== YOUR INSTRUCTIONS ==
A verbatim copy of each record is required.

● ● ●

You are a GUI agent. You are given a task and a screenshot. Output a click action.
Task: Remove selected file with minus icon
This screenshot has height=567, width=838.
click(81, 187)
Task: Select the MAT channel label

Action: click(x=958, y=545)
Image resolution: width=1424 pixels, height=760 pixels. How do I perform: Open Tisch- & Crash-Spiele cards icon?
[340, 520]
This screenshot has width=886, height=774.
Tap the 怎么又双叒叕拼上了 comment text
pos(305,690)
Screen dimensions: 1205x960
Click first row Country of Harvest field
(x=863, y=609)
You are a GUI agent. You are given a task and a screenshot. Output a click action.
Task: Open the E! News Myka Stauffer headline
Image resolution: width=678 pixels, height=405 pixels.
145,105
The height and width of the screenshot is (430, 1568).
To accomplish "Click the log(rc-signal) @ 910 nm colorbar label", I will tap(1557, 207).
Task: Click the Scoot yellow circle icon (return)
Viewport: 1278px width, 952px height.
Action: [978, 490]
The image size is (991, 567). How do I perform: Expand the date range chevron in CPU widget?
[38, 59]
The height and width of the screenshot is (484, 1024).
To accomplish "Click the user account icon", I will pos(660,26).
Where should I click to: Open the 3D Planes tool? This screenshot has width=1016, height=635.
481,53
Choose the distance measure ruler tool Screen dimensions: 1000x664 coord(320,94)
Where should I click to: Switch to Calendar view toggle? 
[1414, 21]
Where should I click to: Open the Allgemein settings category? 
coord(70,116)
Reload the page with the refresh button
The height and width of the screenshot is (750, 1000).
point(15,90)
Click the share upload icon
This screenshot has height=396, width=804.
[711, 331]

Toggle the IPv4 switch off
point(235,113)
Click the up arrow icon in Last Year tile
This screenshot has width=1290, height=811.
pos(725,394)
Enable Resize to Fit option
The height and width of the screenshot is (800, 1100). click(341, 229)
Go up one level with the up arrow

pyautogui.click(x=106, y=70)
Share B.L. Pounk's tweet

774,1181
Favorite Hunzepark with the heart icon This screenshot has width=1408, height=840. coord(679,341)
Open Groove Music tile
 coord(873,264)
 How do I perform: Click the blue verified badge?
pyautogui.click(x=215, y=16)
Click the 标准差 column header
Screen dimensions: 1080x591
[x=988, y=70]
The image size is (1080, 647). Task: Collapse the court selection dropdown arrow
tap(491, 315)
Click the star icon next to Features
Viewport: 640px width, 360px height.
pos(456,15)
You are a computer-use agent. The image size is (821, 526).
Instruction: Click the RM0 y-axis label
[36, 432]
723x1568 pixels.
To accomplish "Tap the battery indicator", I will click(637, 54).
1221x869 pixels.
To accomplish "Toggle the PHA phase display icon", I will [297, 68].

● ● ●

== TASK ANSWER ==
You are a GUI agent. You are given a task and a screenshot. Output a click action.
Task: Remove selected file with minus icon
This screenshot has height=567, width=838.
click(81, 187)
Task: Select the MAT channel label

Action: click(x=958, y=545)
Image resolution: width=1424 pixels, height=760 pixels. How do I perform: Open Tisch- & Crash-Spiele cards icon?
[340, 520]
This screenshot has width=886, height=774.
Tap the 怎么又双叒叕拼上了 comment text
pos(305,690)
Screen dimensions: 1205x960
Click first row Country of Harvest field
(x=863, y=609)
You are a GUI agent. You are given a task and a screenshot. Output a click action.
Task: Open the E! News Myka Stauffer headline
Image resolution: width=678 pixels, height=405 pixels.
145,105
The height and width of the screenshot is (430, 1568).
To accomplish "Click the log(rc-signal) @ 910 nm colorbar label", I will tap(1557, 207).
Task: Click the Scoot yellow circle icon (return)
Viewport: 1278px width, 952px height.
Action: [978, 490]
The image size is (991, 567). How do I perform: Expand the date range chevron in CPU widget?
[38, 59]
The height and width of the screenshot is (484, 1024).
To accomplish "Click the user account icon", I will pos(660,26).
Where should I click to: Open the 3D Planes tool? This screenshot has width=1016, height=635.
481,53
Choose the distance measure ruler tool Screen dimensions: 1000x664 coord(320,94)
Where should I click to: Switch to Calendar view toggle? 
[1414, 21]
Where should I click to: Open the Allgemein settings category? 
coord(70,116)
Reload the page with the refresh button
The height and width of the screenshot is (750, 1000).
point(15,90)
Click the share upload icon
This screenshot has height=396, width=804.
[711, 331]

Toggle the IPv4 switch off
point(235,113)
Click the up arrow icon in Last Year tile
This screenshot has width=1290, height=811.
pos(725,394)
Enable Resize to Fit option
The height and width of the screenshot is (800, 1100). click(341, 229)
Go up one level with the up arrow

pyautogui.click(x=106, y=70)
Share B.L. Pounk's tweet

774,1181
Favorite Hunzepark with the heart icon This screenshot has width=1408, height=840. coord(679,341)
Open Groove Music tile
 coord(873,264)
 How do I perform: Click the blue verified badge?
pyautogui.click(x=215, y=16)
Click the 标准差 column header
Screen dimensions: 1080x591
[x=988, y=70]
The image size is (1080, 647). Task: Collapse the court selection dropdown arrow
tap(491, 315)
Click the star icon next to Features
Viewport: 640px width, 360px height.
pos(456,15)
You are a computer-use agent. The image size is (821, 526).
Instruction: Click the RM0 y-axis label
[36, 432]
723x1568 pixels.
To accomplish "Tap the battery indicator", I will click(637, 54).
1221x869 pixels.
To accomplish "Toggle the PHA phase display icon", I will [297, 68].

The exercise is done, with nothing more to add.